3. My boss uses a word to mean the complete opposite of what it actually means

My boss keeps using a phrase in his emails (to clients and customers) which means the opposite of what he believes it means. Essentially he's in a customer service role and is in charge of resolving lots of escalated complaints. However, he frequently uses the phrase “I have personally overlooked the [matter/refund/issue].” My guess is that he actually means "oversee," but I feel I can’t bring this up without looking petty. On the other hand, our customers are the type to notice this (and possibly escalate further, because of it). As far as I’m aware, English is his mother tongue; it’s not something being lost in translation. Should I mention this to him, or just overlook it?

Ha, I once had a boss who used "broach" to mean "shut down a topic," which made for some very confusing (and entertaining) conversations.

Anyway, yes, mention it! You could say it this way: "I've noticed that there's a recurring typo or auto-correct in emails that you send customers who escalate complaints — the email ends up saying that you personally overlooked the matter, when I think you mean to write that you personally oversaw it. Overlooked, of course, would mean that you didn't do anything about it.”

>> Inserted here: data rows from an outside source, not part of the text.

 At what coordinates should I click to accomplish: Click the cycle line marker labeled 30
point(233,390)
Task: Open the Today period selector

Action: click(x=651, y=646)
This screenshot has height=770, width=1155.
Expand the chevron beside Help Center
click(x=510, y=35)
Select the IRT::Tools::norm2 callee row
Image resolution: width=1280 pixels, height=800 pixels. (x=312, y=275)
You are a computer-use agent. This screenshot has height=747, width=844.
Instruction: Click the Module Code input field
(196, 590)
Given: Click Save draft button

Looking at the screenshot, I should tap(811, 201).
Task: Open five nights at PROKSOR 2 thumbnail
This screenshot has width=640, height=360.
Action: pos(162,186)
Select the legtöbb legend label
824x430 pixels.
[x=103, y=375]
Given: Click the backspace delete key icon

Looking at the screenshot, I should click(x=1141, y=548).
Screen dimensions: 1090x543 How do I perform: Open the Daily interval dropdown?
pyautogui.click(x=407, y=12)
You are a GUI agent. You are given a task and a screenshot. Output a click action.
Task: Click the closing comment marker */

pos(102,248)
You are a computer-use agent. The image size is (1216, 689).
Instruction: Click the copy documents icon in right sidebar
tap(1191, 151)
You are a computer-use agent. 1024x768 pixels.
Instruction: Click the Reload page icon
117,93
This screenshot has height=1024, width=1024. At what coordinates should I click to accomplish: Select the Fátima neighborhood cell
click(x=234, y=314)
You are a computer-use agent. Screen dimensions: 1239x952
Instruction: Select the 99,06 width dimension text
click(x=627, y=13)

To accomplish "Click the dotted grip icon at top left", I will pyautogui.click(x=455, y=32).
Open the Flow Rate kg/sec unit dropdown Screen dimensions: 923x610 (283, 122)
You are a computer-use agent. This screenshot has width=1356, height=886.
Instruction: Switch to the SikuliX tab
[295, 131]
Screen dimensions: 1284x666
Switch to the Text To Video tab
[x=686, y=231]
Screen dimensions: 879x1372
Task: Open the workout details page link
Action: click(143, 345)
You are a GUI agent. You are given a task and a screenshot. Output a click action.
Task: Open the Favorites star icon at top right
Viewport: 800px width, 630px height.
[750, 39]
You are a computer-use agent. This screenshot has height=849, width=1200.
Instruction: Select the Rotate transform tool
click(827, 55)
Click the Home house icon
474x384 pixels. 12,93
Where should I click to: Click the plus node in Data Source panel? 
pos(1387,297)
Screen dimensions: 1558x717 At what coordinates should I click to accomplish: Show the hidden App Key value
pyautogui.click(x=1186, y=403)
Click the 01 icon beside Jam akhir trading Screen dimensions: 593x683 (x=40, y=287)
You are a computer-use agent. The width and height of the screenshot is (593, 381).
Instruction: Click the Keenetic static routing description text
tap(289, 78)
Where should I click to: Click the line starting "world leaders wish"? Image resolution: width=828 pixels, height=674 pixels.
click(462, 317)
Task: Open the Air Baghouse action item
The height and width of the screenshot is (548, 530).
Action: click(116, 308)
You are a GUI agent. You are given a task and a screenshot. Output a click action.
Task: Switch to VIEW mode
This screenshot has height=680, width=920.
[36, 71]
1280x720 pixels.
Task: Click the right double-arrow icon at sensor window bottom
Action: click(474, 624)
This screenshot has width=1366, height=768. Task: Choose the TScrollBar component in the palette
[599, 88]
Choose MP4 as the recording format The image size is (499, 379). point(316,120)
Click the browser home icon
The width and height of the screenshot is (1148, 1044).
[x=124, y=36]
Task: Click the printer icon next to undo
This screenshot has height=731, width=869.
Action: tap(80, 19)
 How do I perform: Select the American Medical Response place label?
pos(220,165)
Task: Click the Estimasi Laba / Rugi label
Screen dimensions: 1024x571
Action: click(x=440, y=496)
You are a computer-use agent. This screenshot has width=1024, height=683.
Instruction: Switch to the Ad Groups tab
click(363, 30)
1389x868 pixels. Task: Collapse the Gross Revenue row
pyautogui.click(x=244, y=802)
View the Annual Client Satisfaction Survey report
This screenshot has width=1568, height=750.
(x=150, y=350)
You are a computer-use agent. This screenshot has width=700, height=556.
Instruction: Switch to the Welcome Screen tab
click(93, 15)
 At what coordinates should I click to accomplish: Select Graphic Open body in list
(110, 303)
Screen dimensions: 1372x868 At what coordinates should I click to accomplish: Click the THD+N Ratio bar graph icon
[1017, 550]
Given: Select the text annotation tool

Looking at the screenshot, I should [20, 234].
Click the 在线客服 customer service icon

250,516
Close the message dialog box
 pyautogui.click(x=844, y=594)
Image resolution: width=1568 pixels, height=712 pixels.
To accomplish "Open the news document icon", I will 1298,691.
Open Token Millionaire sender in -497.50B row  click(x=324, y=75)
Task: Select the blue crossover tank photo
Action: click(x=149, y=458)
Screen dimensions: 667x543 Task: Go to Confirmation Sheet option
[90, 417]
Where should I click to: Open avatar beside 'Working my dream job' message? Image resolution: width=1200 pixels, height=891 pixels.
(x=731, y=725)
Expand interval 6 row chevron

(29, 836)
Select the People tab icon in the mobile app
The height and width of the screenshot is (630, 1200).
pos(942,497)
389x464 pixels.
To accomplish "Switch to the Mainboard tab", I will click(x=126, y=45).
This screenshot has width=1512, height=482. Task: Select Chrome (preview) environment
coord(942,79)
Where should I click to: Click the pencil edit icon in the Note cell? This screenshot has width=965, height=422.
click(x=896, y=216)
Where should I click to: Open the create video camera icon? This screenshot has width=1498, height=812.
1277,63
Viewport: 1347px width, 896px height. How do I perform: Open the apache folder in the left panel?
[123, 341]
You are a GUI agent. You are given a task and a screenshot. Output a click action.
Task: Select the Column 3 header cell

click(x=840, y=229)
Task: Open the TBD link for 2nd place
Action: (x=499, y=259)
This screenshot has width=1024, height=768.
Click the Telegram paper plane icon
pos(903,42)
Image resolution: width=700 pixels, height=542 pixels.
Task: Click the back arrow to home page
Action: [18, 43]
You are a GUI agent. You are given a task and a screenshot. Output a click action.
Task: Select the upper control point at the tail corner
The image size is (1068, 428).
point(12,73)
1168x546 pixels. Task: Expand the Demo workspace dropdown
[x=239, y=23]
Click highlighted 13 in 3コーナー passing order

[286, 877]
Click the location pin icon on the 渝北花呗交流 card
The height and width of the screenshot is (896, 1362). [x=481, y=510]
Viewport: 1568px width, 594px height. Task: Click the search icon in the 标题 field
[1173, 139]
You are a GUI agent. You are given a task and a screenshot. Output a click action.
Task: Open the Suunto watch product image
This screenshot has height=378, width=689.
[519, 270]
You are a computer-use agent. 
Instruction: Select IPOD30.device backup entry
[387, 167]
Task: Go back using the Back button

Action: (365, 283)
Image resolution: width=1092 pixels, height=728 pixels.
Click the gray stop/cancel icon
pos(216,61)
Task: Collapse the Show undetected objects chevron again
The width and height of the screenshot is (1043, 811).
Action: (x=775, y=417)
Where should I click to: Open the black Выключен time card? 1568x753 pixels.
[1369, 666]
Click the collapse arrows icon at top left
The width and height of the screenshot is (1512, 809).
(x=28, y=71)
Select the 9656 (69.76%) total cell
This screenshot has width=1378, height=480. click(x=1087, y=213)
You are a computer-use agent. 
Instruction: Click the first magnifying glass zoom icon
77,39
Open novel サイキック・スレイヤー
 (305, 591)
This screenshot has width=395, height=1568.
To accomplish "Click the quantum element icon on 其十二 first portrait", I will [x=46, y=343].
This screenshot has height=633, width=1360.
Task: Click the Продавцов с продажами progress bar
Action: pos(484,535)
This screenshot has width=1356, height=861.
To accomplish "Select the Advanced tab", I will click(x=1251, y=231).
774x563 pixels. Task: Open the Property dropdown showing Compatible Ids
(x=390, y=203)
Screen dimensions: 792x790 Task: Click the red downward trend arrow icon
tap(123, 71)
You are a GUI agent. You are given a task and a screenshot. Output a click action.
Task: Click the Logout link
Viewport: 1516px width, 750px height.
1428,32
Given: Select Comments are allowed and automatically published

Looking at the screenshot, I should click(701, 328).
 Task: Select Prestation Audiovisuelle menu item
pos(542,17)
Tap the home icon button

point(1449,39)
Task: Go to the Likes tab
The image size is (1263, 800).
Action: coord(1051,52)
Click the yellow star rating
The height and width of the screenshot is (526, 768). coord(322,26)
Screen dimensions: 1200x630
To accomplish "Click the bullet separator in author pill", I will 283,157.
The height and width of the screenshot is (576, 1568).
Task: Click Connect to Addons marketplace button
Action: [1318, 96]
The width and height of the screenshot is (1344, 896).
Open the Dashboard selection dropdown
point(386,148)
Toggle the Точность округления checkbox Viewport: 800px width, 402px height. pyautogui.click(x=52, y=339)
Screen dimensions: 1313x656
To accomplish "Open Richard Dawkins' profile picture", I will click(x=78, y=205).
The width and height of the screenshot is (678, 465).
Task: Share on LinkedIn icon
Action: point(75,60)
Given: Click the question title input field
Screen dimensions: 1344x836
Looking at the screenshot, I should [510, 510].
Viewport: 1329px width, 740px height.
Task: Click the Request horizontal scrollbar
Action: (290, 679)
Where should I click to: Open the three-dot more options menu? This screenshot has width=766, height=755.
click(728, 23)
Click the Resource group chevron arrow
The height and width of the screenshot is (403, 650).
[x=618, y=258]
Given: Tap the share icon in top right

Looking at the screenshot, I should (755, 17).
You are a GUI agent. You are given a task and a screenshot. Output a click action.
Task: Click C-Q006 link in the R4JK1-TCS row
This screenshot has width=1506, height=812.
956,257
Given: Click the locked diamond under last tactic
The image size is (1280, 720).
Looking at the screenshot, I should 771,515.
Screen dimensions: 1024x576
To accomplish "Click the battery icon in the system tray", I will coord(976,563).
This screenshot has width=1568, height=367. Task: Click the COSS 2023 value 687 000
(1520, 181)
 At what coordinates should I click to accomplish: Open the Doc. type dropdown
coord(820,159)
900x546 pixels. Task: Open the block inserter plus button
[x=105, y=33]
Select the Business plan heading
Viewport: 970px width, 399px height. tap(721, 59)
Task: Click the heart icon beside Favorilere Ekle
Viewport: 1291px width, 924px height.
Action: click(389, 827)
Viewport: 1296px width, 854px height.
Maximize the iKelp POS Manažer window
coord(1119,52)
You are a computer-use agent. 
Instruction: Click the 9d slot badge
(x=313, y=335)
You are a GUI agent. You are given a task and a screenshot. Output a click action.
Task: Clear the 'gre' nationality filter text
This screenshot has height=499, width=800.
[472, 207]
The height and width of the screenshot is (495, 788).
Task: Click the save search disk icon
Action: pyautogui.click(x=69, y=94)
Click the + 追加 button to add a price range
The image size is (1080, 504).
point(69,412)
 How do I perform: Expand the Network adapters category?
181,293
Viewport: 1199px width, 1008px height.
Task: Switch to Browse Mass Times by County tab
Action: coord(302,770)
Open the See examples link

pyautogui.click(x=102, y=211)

(Any chance that he really does mean "overlooked," though? Like that he's taking personal responsibility for the mistake, saying that it was his fault, and then saying that he's corrected it?)

4. What to say to persistent vendors demanding payment

I deal with many sub-contractors and vendors (suppliers) seeking payment. I have no control over accounts payable, nor do I have access to financial reports, but they expect for me to give them an answer right away. My boss is usually out of the office at the job sites or dealing with the project architects or what not. How should I handle persistent people demanding payment when I do not know when the expected pay-out check will be ready for them?

If your office is routinely paying late, that is crappy of them and the people persistently demanding payment are in the right. So you want to be as helpful and responsive as possible. For example: “I'm so sorry, I'll get you an answer as soon as I can" — and then follow up with whoever has that info and then go back to the vendor with that answer. Or, if appropriate in your office, connect them directly with the person who can help them.

Also, you should alert your boss that you are dealing with regular complaints about this and ask how she wants you to handle it.

5. Getting buy-in for an unpopular change

I am coming into a position that experienced a large amount of turnover. First, a long-time employee retired and they had several different managers who did not work out and then I was hired. The employees have told me that they feel overworked and under-appreciated, and I have heard the dreaded “I don’t get paid enough for this” more than once. My employees seem to like me, as I listen to their concerns, but my employer has told me that a change they have fought against in the past is coming whether they like it or not (the addition of a duty that they are afraid will take up a significant amount of their time) and I need to smooth that transition and ensure staff buy-in.

Do you have advice for dealing with unpopular workplace changes? Advice on change in general is welcome too, as I am sure I will face more in the future.

Well, you can't necessarily ensure staff buy-in, but you can try for it. The keys are to let people know that their input was heard and appreciated but that ultimately the decision was X, to be transparent about why the decision was made, and to be open about how their concerns about X will be handled.

For example: "I know a lot of you felt strongly that taking on X would be too time-consuming. I made sure that Jane and Fergus understood those concerns, and in particular shared your points about Y and Z. While they understood those concerns, they ultimately concluded that we're the only place X can land right now, since Marketing and Sales are both swamped with the spring launch. So we're going to take on X and try to make it work. However, we'll keep a close eye on how it goes, and if Y or Z do become a problem, come talk to me and we'll figure out how to handle it."